Palinopsia, micropsia, and macropsia
These are illusory phenomena that are of uncertain pathophysiology. Palinopsia describes the persistence of a visual image for several seconds to days in a partially blind hemifield. Micropsia and macropsia describe situations where objects appear smaller or larger than expected.
Disorders of reading
Pure alexia may result from infarction of the dominant occipital cortex. Words are treated as if they are from a foreign language. Patients may retain the ability to formulate a word and its meaning if spelled out to them orally or if they trace the letters with their hand. Patients may then learn to read, albeit terribly slowly, in a letter-by-letter fashion, being unable to integrate multiple letter groups.

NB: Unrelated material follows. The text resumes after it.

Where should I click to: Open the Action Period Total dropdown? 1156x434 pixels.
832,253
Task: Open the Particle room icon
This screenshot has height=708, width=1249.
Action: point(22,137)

Classic alexia without agraphia was described by Dejerine in the late 19th century. In his case study, he emphasized a left occipital cortex lesion and also infarction of the splenium of the corpus callosum, which disconnected fibers from the right occipital lobe, preventing them from reaching the angular gyrus.

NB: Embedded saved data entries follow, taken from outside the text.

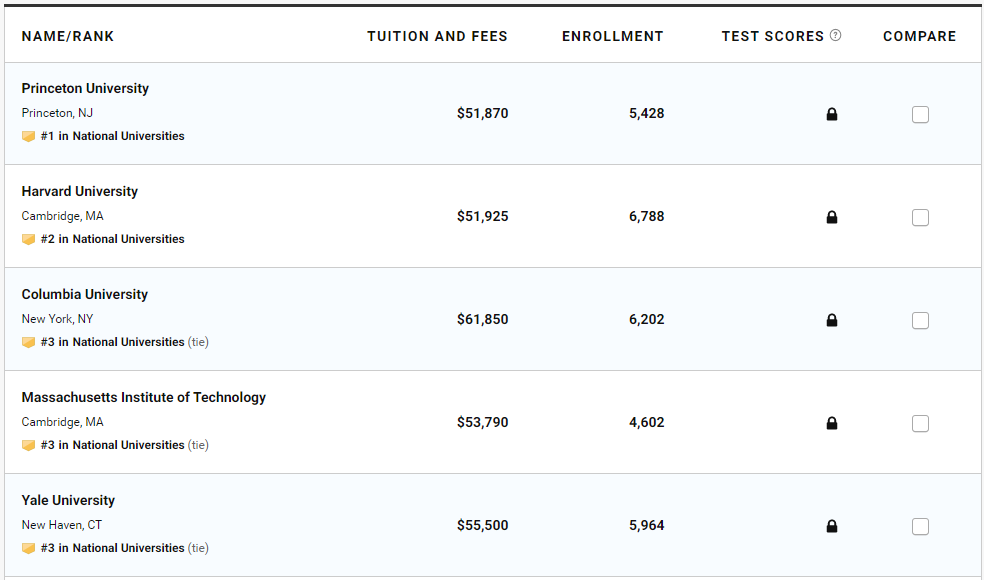The image size is (984, 580).
Task: Click Columbia University's test scores lock icon
Action: click(832, 321)
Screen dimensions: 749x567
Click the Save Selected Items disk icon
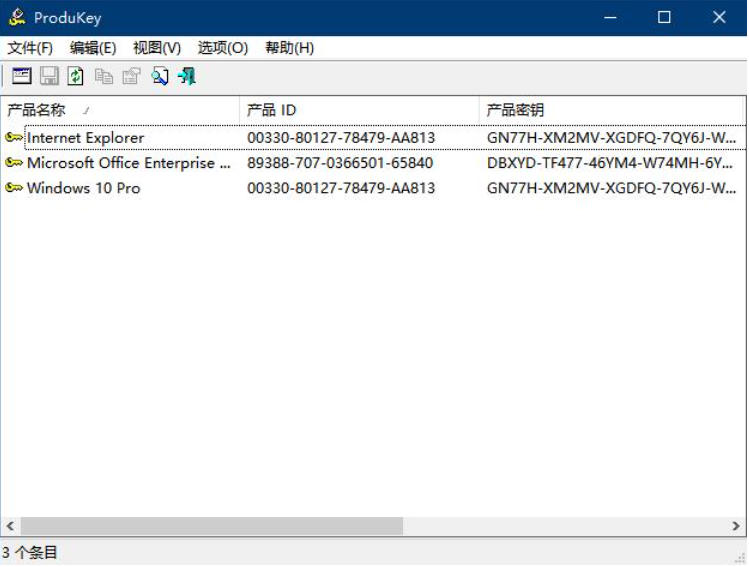(49, 76)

Rarely, the dominant-hemisphere posterior temporal lobe is supplied by the PCA. Damage to this area results in a Wernicke-type aphasia with associated dyslexia and right hemianopia due to concomitant left occipital infarction.
Disorders of color vision
Lesions of the lingual gyrus in the inferior occipital lobe may produce disorders of color perception. Testing with Ishihara plates reveals a deficit. Colors may be described as washed out or gray. This deficit usually occurs only in the contralateral visual field and is called hemiachromatopsia.

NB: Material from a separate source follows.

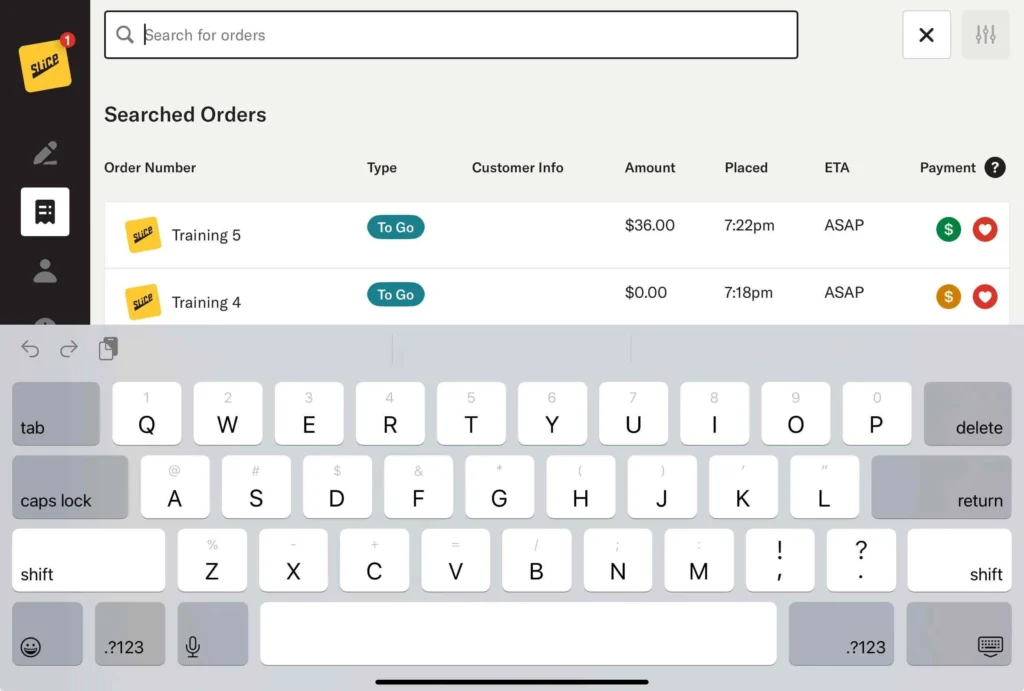
Task: Click the red heart icon on Training 4
Action: [x=985, y=297]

A related problem is color anomia, also called color agnosia, in which patients can perceive and match colors but cannot associate them with the proper color names.
Memory impairment
Infarction of the medial temporal lobe, fornices, or medial thalamic nuclei may result in permanent anterograde amnesia. Although traditionally, bilateral infarction has been thought to be required for amnesia, memory functions may be lateralized such that infarction of left-sided structures may have a more lasting impact on verbal function.
Older patients frequently have lasting short-term memory impairment from unilateral PCA territory infarction. In addition, diffusion-weighted Imaging in patients with transient global amnesia has demonstrated lesions in unilateral temporal lobes resulting in temporary amnesia.
Motor dysfunction
When the blood supply to the cerebral peduncles arises from perforators of the P1 segment, infarction may occur, resulting in hemiplegia or hemiparesis. The clinical syndrome is no different from capsular infarction but often includes concomitant hemianopia because of occipital lobe involvement. The syndrome may mimic a large middle cerebral artery (MCA) infarction.